[DATA FOR THE TASK]:
-- Opening Marker --
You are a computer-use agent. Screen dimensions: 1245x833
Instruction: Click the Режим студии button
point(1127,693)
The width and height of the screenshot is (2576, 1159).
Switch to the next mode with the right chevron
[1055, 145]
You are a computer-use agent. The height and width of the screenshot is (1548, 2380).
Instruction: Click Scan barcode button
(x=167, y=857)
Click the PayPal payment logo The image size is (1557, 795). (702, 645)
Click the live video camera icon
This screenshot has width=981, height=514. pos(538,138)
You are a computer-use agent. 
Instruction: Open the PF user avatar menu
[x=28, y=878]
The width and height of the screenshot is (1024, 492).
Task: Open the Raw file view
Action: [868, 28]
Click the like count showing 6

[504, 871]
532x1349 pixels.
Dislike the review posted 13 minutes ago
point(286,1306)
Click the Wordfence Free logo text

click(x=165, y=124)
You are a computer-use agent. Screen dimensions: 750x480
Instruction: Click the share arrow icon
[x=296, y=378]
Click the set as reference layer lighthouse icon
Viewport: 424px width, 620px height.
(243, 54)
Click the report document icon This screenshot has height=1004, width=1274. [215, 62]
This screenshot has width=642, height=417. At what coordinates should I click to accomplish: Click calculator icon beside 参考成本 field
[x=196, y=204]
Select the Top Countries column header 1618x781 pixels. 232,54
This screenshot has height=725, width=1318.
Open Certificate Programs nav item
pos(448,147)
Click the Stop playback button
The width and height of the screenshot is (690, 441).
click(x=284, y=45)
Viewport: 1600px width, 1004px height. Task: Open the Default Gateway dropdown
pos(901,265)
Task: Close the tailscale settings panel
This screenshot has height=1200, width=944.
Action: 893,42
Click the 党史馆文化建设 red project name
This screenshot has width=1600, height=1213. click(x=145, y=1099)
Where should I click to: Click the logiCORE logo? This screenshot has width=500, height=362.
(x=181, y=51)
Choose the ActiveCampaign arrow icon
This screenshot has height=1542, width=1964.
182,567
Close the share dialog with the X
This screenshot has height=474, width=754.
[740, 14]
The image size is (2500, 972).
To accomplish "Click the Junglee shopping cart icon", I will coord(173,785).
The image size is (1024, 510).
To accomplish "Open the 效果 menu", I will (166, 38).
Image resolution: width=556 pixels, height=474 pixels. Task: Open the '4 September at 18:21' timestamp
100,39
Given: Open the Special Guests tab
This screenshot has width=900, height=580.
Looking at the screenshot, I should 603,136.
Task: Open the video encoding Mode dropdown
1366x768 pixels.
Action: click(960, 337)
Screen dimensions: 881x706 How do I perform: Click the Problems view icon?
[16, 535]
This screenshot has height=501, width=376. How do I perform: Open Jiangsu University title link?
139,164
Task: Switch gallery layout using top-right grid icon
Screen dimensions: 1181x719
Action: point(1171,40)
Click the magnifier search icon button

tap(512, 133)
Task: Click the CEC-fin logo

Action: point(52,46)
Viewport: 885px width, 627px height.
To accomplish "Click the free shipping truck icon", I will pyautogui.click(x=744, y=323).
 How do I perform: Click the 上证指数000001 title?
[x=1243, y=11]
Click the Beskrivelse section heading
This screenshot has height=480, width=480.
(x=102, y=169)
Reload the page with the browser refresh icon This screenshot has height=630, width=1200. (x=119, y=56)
-- Closing Marker --
[WHAT NEEDS TO BE DONE]:
The lines above from the one containing "Instruction: Click the Режим студии button" through the one containing "Click the report" are to be set down exactly, and no others.

[FINAL ANSWER]:
Instruction: Click the Режим студии button
point(1127,693)
The width and height of the screenshot is (2576, 1159).
Switch to the next mode with the right chevron
[1055, 145]
You are a computer-use agent. The height and width of the screenshot is (1548, 2380).
Instruction: Click Scan barcode button
(x=167, y=857)
Click the PayPal payment logo The image size is (1557, 795). (702, 645)
Click the live video camera icon
This screenshot has width=981, height=514. pos(538,138)
You are a computer-use agent. 
Instruction: Open the PF user avatar menu
[x=28, y=878]
The width and height of the screenshot is (1024, 492).
Task: Open the Raw file view
Action: [868, 28]
Click the like count showing 6

[504, 871]
532x1349 pixels.
Dislike the review posted 13 minutes ago
point(286,1306)
Click the Wordfence Free logo text

click(x=165, y=124)
You are a computer-use agent. Screen dimensions: 750x480
Instruction: Click the share arrow icon
[x=296, y=378]
Click the set as reference layer lighthouse icon
Viewport: 424px width, 620px height.
(243, 54)
Click the report document icon This screenshot has height=1004, width=1274. [215, 62]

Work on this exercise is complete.